I think this is a particularly appropriate solution if you have several tables that you want to left join against a single large table. Repeatedly rebuilding the entire table for each merge would be unnecessary and inefficient.
On the other hand, if you need the joinee to remain unaltered through this operation for whatever reason, then this solution cannot be used, since it modifies the joinee directly. Although in that case you could simply make a copy and perform the in-place assignment(s) on the copy.
As a side note, I briefly looked into possible matching solutions for multicolumn keys. Unfortunately, the only matching solutions I found were:
match(interaction(df1$a,df1$b),interaction(df2$a,df2$b))
, or the same idea withpaste()
.outer(df1$a,df2$a,`==`) & outer(df1$b,df2$b,`==`)
.merge()
and equivalent package-based merge functions, which always allocate a new table to return the merged result, and thus are not suitable for an in-place assignment-based solution.For example, see Matching multiple columns on different data frames and getting other column as result, match two columns with two other columns, Matching on multiple columns, and the dupe of this question where I originally came up with the in-place solution, Combine two data frames with different number of rows in R.
Benchmarking
I decided to do my own benchmarking to see how the in-place assignment approach compares to the other solutions that have been offered in this question.
Testing code:
Here's a benchmark of the example based on the OP that I demonstrated earlier:
Here I benchmark on random input data, trying different scales and different patterns of key overlap between the two input tables. This benchmark is still restricted to the case of a single-column integer key. As well, to ensure that the in-place solution would work for both left and right joins of the same tables, all random test data uses
0..1:0..1
cardinality. This is implemented by sampling without replacement the key column of the first data.frame when generating the key column of the second data.frame.I wrote some code to create log-log plots of the above results. I generated a separate plot for each overlap percentage. It's a little bit cluttered, but I like having all the solution types and join types represented in the same plot.

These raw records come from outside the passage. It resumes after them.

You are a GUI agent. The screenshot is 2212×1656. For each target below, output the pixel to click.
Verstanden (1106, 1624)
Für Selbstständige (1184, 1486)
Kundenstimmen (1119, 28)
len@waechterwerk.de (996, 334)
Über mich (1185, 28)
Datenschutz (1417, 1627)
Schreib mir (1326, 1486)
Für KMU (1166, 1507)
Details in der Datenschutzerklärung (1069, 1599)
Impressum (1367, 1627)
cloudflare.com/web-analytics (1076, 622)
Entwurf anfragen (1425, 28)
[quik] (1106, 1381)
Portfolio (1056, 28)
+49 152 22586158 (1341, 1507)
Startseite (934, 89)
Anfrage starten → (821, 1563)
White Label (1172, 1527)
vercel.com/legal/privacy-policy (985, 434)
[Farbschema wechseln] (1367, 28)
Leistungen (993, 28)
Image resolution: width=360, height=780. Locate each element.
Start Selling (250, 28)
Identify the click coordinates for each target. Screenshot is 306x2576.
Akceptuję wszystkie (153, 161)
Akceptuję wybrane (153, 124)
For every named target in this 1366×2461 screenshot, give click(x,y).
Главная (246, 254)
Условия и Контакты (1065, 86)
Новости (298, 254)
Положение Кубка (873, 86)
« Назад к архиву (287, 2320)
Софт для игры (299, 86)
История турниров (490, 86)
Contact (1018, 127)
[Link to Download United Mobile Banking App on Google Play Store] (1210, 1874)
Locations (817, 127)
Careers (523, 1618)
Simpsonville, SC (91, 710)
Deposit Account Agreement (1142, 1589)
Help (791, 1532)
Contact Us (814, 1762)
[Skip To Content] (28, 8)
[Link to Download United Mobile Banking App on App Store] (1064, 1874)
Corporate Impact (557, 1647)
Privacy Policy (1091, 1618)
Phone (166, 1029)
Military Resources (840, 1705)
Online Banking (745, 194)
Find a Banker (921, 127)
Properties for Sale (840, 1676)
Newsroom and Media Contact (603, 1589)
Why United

I used spline interpolation to show a smooth curve for each solution/join type combination, drawn with individual pch symbols. The join type is captured by the pch symbol, using a dot for inner, left and right angle brackets for left and right, and a diamond for full. The solution type is captured by the color as shown in the legend.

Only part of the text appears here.